Social structure (also referred to as a social system) is a system in which people forming the society are organized by a patterns of prelationships.
Social structure presents an idea that society is grouped into structures with different functions, meanings or purposes. Family, religion, law, economy and class are all social structures. This is related to the idea of "social stratification," which refers to the idea that society is separated into different strata, according to social distinctions such as a race, class and gender. Social treatment of persons within various social structures can be understood as related to their placement within the various social strata.
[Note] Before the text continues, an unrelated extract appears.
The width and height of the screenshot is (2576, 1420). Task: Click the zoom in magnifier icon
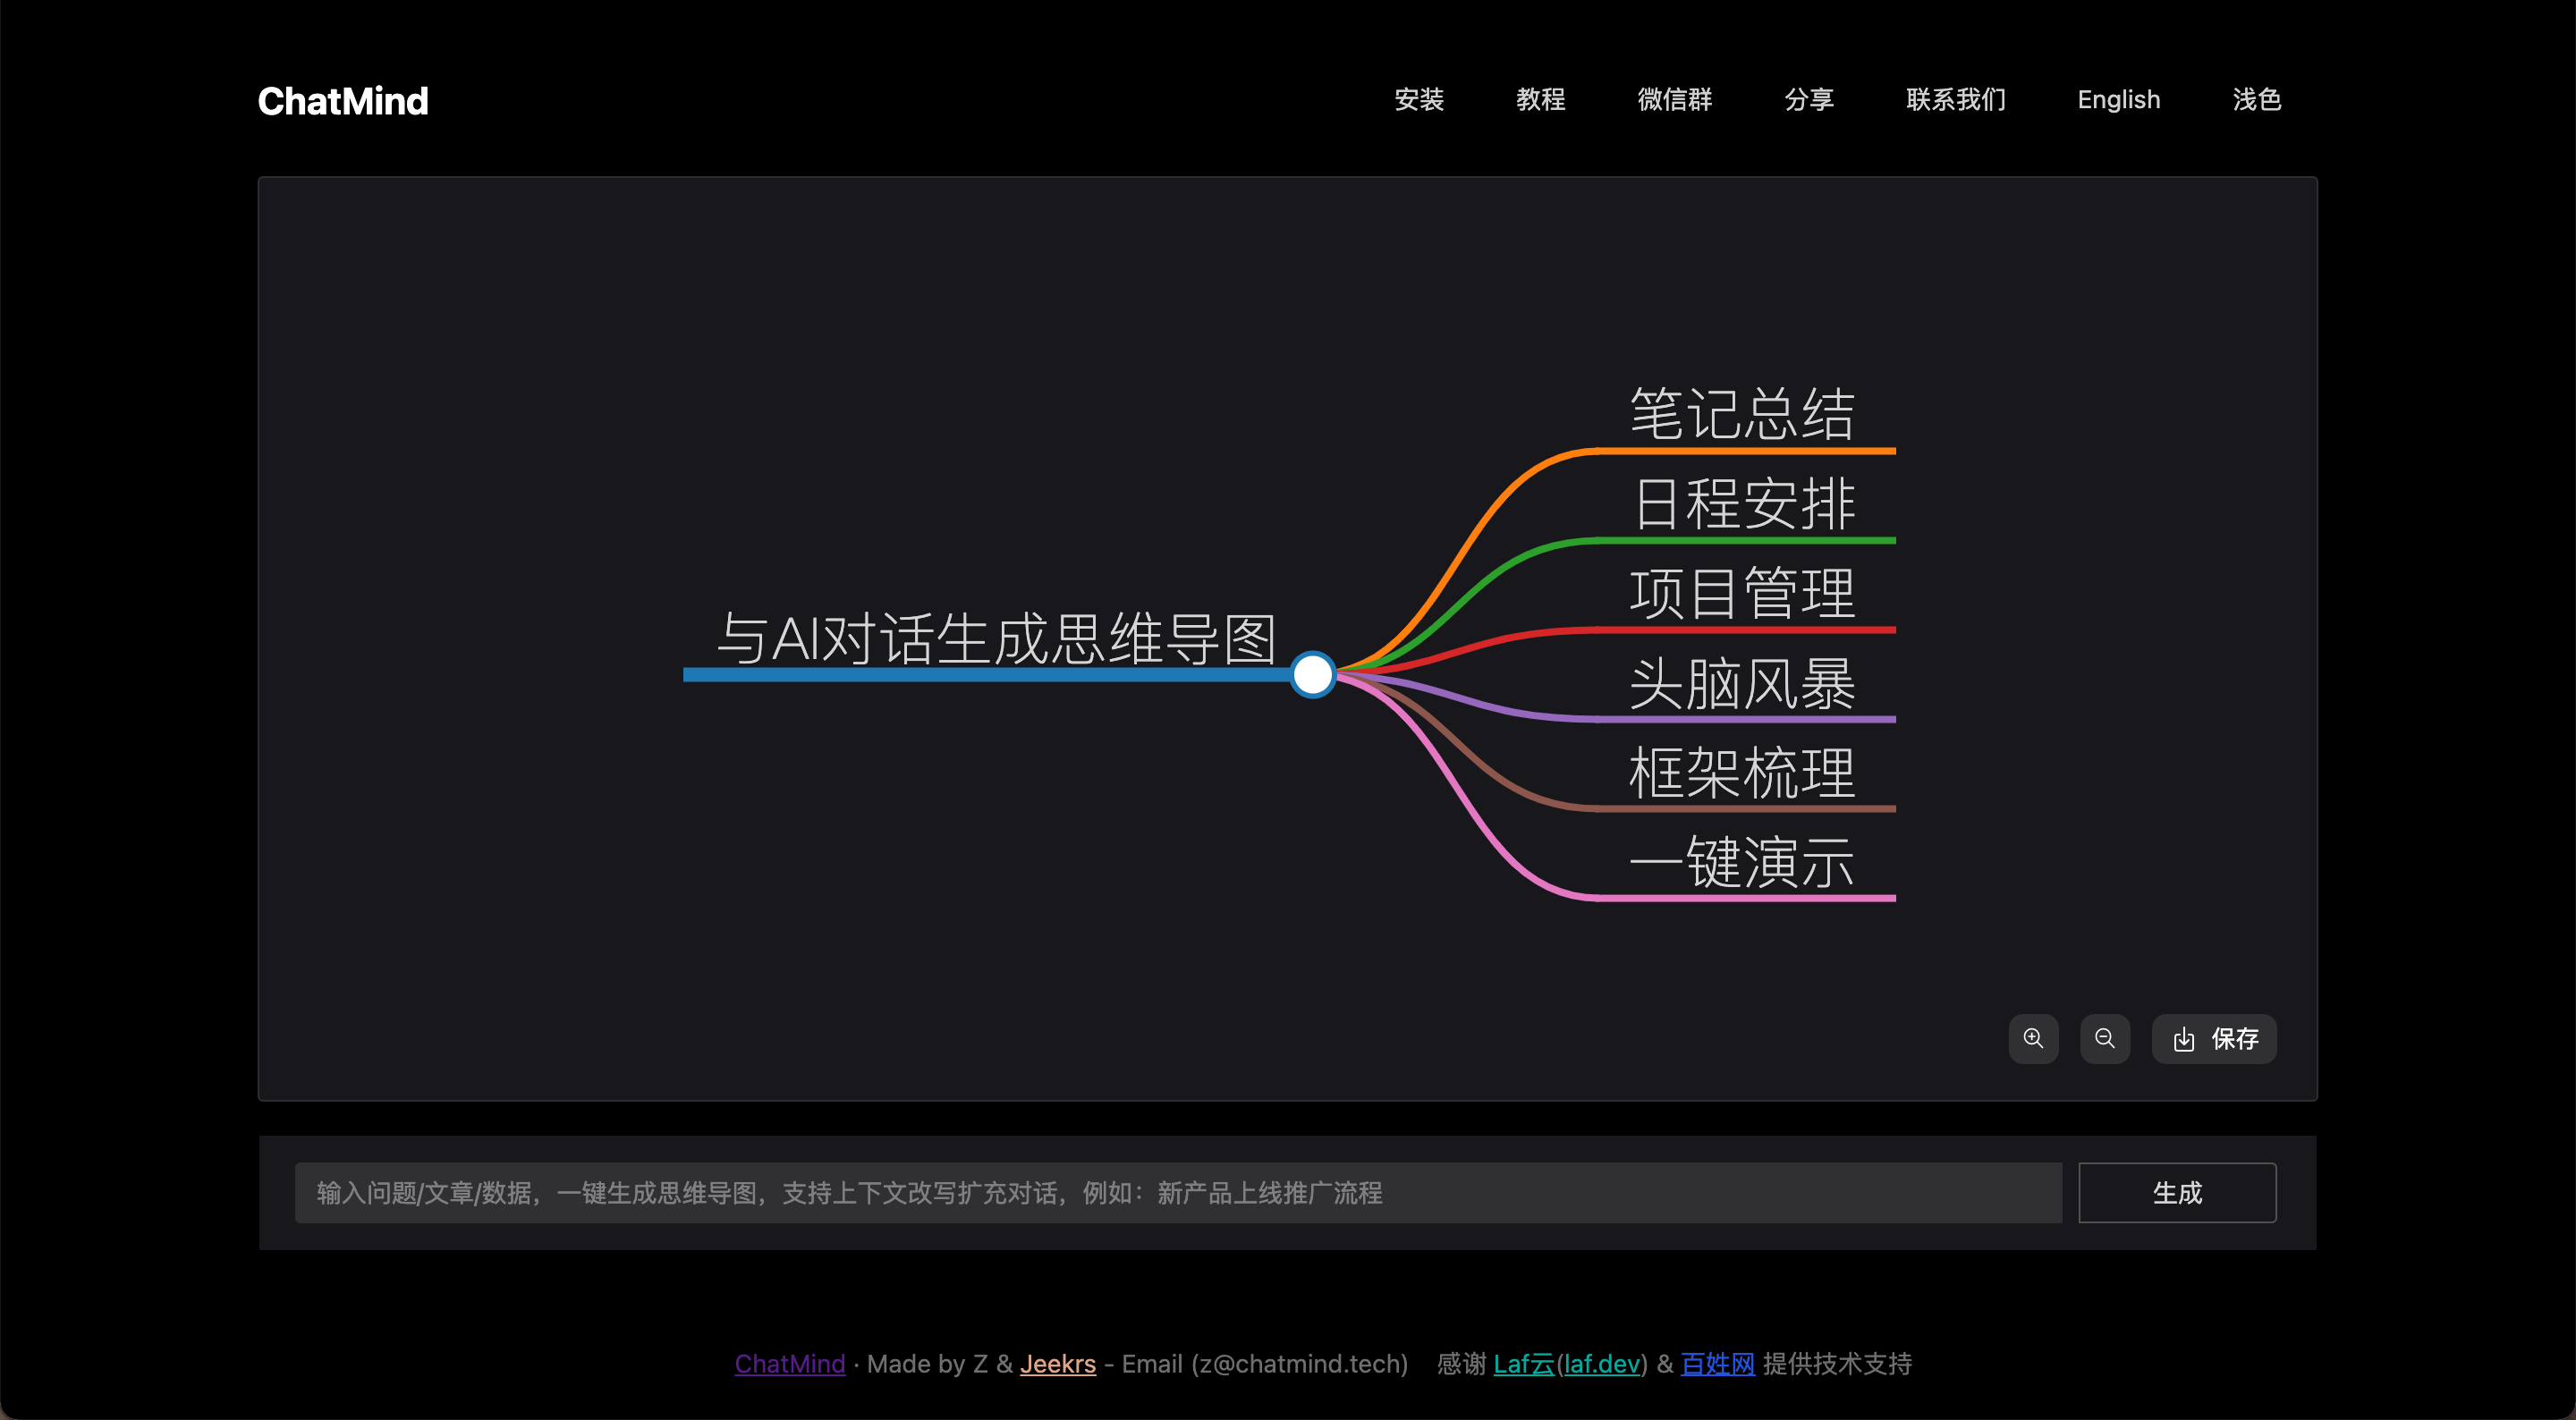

For example, some argue that men and women who have otherwise equal qualifications receive different treatment in the workplace because of their gender. Others note that individuals are sometimes viewed as having different essential qualities based on their race and ethnicity, regardless of their individual qualities. When examined, these social distinctions are often considered stereotypes based on prejudice. However, these social distinctions often go unexamined because they appear to be the result of social structures rather than prejudice.
Some believe that social structure is naturally developed. It may be caused by larger system needs, such as the need for labor, management, professional and military classes, or by conflicts between groups, such as competition among political parties or among elites and masses. Others believe that this structuring is not a result of natural processes, but is socially constructed. It may be created by the power of elites who seek to retain their power, or by economic systems that place emphasis upon competition or cooperation.
A social system can be viewed as composed of the economic system, law system, political system, cultural system, etc.